En la ciudad de Tormena gran parte de la vida cotidiana giraba en torno al mercadeo y la fe al dios Thal, por lo que la mayoría de sus calles principales eran espacios públicos dedicados a estas actividades, haciéndose común las largas procesiones religiosas que por lo general tenían como objetivo desembocar en el gran templo para los festejos culmines... era una ciudad en constante cambio y movimiento que Ereas, no acostumbrado a tales niveles de ajetreo, la encontró caótica, agitada y frenética. Había mercaderes, campesinos, artesanos, herreros, músicos, bailarines, desérticos (los adoradores de Shalá), hojalateros, sopladores de vidrio, pintores, pastores, panaderos, trovadores, lavanderas, costureras, boticarios, escribas, sacerdotes, perfumistas, alfareros, plateros, joyeros, carniceros, queseros, religiosos, gitanos, gente noble, guardias, soldados, caballeros... y hasta prostitutas y vagabundos; todos mezclados.
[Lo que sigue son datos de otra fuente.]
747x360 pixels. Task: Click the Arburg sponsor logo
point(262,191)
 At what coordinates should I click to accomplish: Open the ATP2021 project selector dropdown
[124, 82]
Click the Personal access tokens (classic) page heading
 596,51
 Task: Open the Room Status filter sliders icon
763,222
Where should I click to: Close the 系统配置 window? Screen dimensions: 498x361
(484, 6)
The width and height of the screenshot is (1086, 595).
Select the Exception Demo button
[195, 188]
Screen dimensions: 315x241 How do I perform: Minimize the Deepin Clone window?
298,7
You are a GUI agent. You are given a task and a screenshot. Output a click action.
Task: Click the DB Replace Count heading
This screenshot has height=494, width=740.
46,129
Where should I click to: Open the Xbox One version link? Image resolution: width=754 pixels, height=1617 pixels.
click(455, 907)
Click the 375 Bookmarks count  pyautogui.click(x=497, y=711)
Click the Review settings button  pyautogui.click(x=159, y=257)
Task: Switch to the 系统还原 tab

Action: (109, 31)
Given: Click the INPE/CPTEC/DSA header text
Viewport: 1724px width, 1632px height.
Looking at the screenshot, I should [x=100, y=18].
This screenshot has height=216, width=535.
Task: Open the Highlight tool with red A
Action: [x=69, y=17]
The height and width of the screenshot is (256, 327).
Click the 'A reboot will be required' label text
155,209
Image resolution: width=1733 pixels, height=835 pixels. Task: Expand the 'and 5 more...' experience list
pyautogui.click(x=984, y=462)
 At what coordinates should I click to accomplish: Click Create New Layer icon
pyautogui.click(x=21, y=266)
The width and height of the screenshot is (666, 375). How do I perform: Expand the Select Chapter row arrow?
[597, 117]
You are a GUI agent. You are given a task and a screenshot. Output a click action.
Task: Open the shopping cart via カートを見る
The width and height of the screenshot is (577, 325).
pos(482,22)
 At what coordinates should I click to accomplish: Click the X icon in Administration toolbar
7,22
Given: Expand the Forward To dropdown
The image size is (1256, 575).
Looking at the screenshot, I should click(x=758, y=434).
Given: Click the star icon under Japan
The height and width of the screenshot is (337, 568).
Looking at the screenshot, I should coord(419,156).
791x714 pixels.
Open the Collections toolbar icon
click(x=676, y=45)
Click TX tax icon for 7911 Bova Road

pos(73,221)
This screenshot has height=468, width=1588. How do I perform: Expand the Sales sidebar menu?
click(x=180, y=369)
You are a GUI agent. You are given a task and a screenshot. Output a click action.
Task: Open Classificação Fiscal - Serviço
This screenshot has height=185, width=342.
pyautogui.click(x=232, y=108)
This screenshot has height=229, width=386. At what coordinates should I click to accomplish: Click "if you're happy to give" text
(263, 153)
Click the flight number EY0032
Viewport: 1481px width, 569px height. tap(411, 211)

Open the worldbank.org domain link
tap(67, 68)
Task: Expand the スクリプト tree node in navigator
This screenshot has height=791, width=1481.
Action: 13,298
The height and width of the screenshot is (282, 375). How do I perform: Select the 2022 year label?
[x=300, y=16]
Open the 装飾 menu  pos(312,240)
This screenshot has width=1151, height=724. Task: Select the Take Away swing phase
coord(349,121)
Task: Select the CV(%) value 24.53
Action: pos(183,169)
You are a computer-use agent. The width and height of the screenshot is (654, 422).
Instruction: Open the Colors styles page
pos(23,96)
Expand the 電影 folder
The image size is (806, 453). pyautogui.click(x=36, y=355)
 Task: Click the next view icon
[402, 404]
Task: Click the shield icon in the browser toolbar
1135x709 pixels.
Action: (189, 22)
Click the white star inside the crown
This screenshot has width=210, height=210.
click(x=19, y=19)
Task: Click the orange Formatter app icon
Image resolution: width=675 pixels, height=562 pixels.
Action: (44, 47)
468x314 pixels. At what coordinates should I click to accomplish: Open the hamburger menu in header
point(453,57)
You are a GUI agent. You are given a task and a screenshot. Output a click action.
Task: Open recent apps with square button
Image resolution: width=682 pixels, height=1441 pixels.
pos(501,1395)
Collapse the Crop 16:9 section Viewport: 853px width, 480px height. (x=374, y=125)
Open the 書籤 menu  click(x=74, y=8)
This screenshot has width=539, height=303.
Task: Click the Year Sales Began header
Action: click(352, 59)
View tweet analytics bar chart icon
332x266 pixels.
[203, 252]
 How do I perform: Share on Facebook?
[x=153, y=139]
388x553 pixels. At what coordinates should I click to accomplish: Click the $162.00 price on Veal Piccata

Comprando, vendiendo, regateando, mendigando, así como intercambiando, promocionando y ofreciendo sus productos y servicios. A Ereas, y sobre todo a Adam, se les iba la vista a todos lados frente a tal espectáculo. Al parecer era día de feria. Se sentían confusos, pero a la vez fascinados, todo les despertaba curiosidad. Dionisio y Berta les advirtieron que no se bajaran del carretón, y por sobre todo que no se les ocurriera hablar con desconocidos. Amarraron firmemente al perro y se esforzaron en conducir lo mejor que pudieron al asustado Jacinto a través de la muchedumbre. Aun les quedaban tres gallinas y algunos cantaros, por los cuales habían tenido que pagar un pequeño impuesto para poder introducirlos en la ciudad.

Lo primero que hicieron al cruzar al interior de las murallas, luego de esperar en la larga fila, fue buscar una posada, necesitaban dormir y descansar, el largo viaje los tenía fatigados y necesitaban una buena comida. Ereas por su parte encontró prudente esperar un poco antes de pedir audiencia con el rey, ahora que se encontraba en la capital se sentía algo inseguro respecto a ello. Ni siquiera tenía claro cómo y dónde se solicitaba una audiencia en tan caótico lugar, ni cuánto tiempo iba a tener que esperar, pero a juzgar por el vasto tamaño del reino y la capital le sobrecogió la idea de que pudieran llegar a ser meses, un tiempo vital que él por supuesto no podía permitirse.

Dionisio los condujo a una antigua y más que modesta posada ubicada en los bajos suburbios. Era un lugar sombrío y apretado, pero con instalaciones decentes y precios razonables que podían permitirse pese al poco dinero que cargaban. Se llamaba "La Posada Roja", nombre que de seguro se debía a su exuberante fachada de color. Era la misma posada donde Dionisio se había quedado con Berta años atrás, por lo que les inspiraba suficiente confianza y les traía buenas memorias.

Estaban comenzando a desempacar cuando lo inesperado sucedió. Ereas había permanecido en el carretón hasta ese entonces, Berta lo había obligado a mantener su rostro cubierto para evitar que llamase la atención. "En esa ciudad son todos unos degenerados -había dicho- ¡Mantente alejado de esa gente!". Ereas ya había escuchado la advertencia más de una vez, pero aun así en cuanto descendió del transporte, sintiéndose seguro, decidió quitarse la sofocante capucha. Aquel día el sol brillaba radiante y más que sentirse protegido la capucha comenzaba a asfixiarle. Ayudó a Berta a cargar un par de cantaros y la siguió adentro. Dionisio acababa de cerrar el trato con el cantinero, pero como si de un sucio capricho del destino se tratase en ese mismo instante dos guardias reales caminaban por la estrecha y sucia callejuela con paso apresurado y diligente. Iban a alguna y ninguna parte a la vez.

Ereas regresó al carretón, Adam le aguardaba ahí afuera. El gorgo al advertir a los guardias les echó una rápida ojeada, le evocaron un tanto a aquellos que solían haber en Drogón, aquellos que siempre le habían protegido, sus vestimentas guardaban cierta similitud, cierta elegancia. Aunque estos últimos cargaban el emblema distintivo de Tormena -la silueta de un fénix negro sobre un fondo amarillo-. Uno de los guardias notó la presencia del muchacho de manera fugaz quedándose absorto, maravillado y un tanto embobado por un instante, alertó a su compañero con un ligero golpe de muñeca. Ereas se extrañó, se sintió confuso. Los guardias en tanto intercambiaron, entre susurros, un par de rápidas palabras. Luego, con paso calmo, se acercaron. Uno de los dos sacó un pergamino desde su bolsillo, lo extendió y observó con detenimiento.